En effet, la justice n'aura de sens véritable que lorsqu'elle sera équitable pour tous les Burkinabè. C'est pourquoi, la focaliser sur le seul dossier Sankara en cette période de transition pourrait créer de l'injustice. Il est évident que le dossier Thomas Sankara est assez politisé. Raison de plus pour les autorités de la transition de prendre toutes les dispositions et d'être assez regardantes pour ne pas faire une justice à moitié. Ce n'est pas parce que Thomas Sankara a été chef de l'Etat qu'il faut lui rendre justice et oublier les autres. La commission nationale de réconciliation dont la liste des membres vient d'être publiée doit savoir travailler en mettant en place un dispositif qui permette de recenser tous ceux qui, ici au Burkina, sont morts dans des circonstances non encore élucidées. Que ce soit sous Etat d'exception ou sous Etat de droit.

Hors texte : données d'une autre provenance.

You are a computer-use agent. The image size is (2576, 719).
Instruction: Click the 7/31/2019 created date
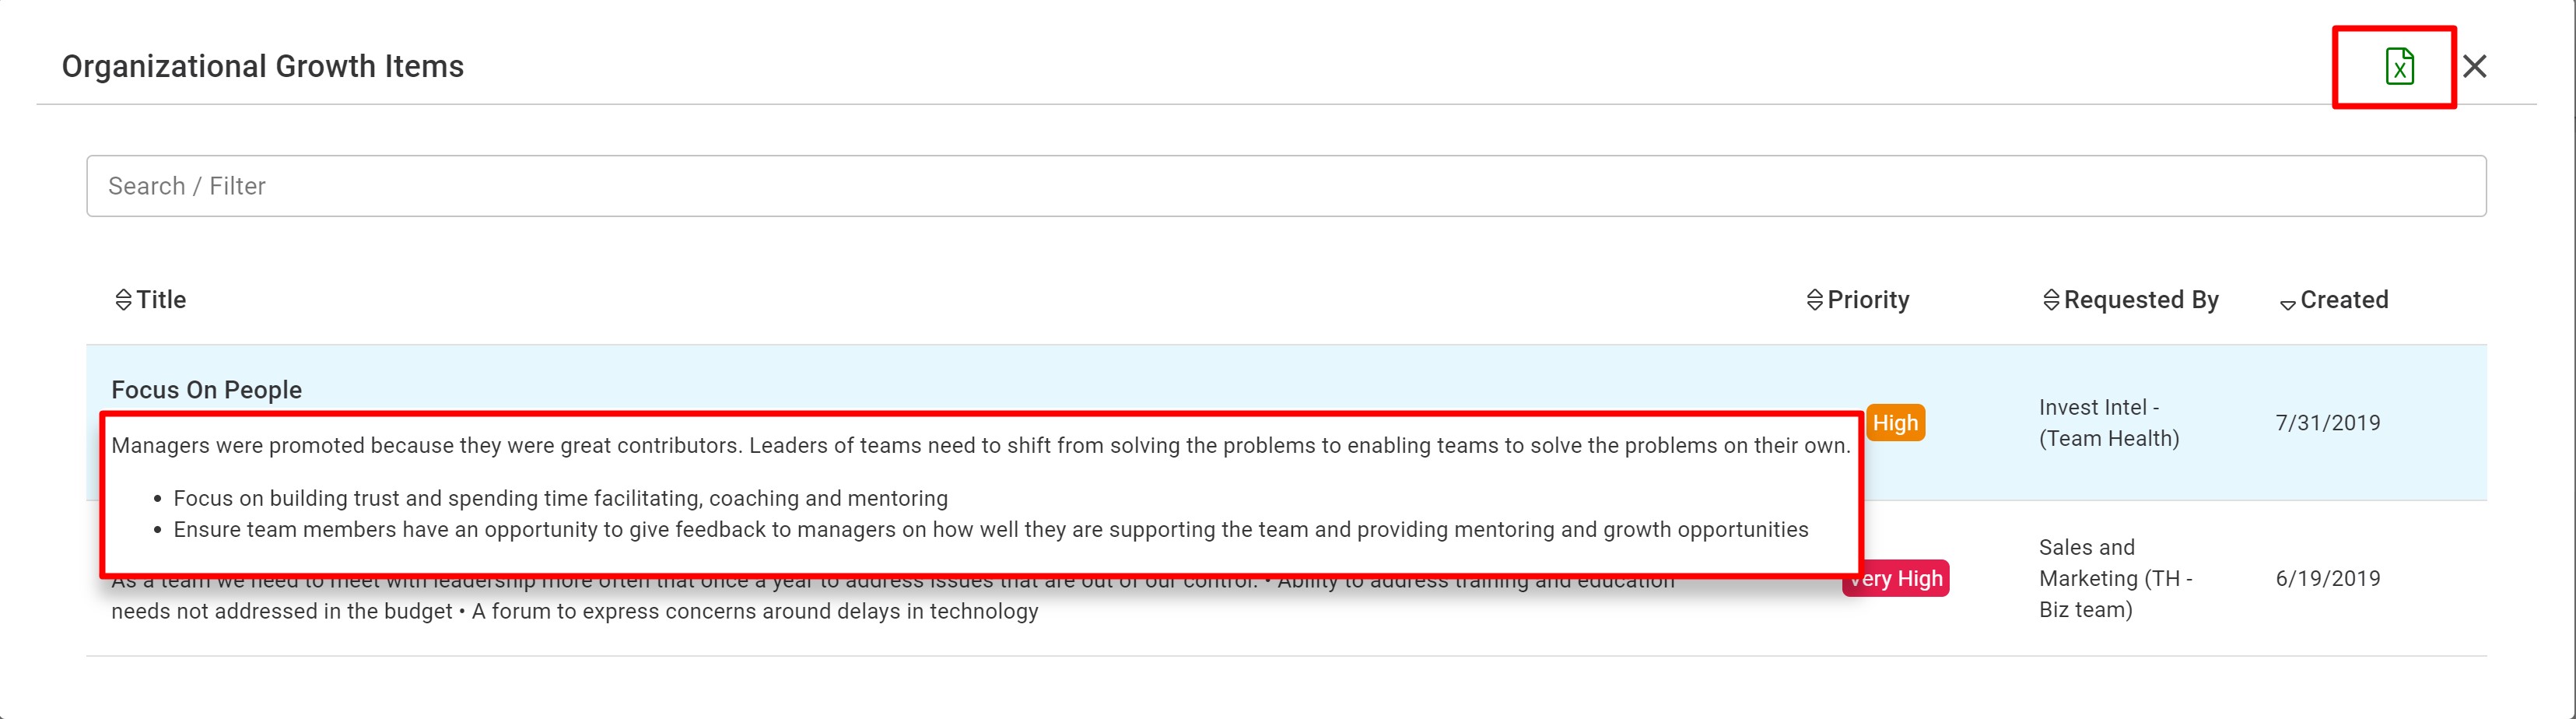tap(2328, 423)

Tous ces gens-là le méritent. Ce sont des martyrs, exactement comme tous ceux qui sont tombés les 30 et 31 octobre 2014 au cours de l'insurrection populaire. Le devoir est grand pour le peuple burkinabé de rendre un hommage à tous ces gens. Il est vrai que Thomas Sankara a été chef d'Etat. De 1987, année de sa mort à aujourd'hui, son image est encore forte dans les mémoires. De ceux qui l'ont connu, mais aussi de ceux qui n'ont pas eu la chance de le connaître. Son caractère trempé et les objectifs de son combat sont toujours d'actualité. Sa modestie, son amour pour son peuple, son austérité et ses convictions politiques sont si instructifs qu'ils constituent des repères pour une justice sociale. Thomas Sankara n'est donc pas n'importe qui.
Mais, Sankara ne sera pas content si la justice de son pays devait s'occuper uniquement de son dossier et oublier les autres Burkinabé qui, comme lui, sont morts pour la cause de leur pays. Ils sont morts parce qu'ils défendaient des idéaux. Il faut donc éviter au maximum de faire ce que Sankara lui-même combattait. Même morts, les Burkinabé ont les mêmes droits. Même en période de transition, la justice a besoin de sérénité et de temps pour travailler et faire correctement son travail. Pour une fois donc, ayons confiance en elle.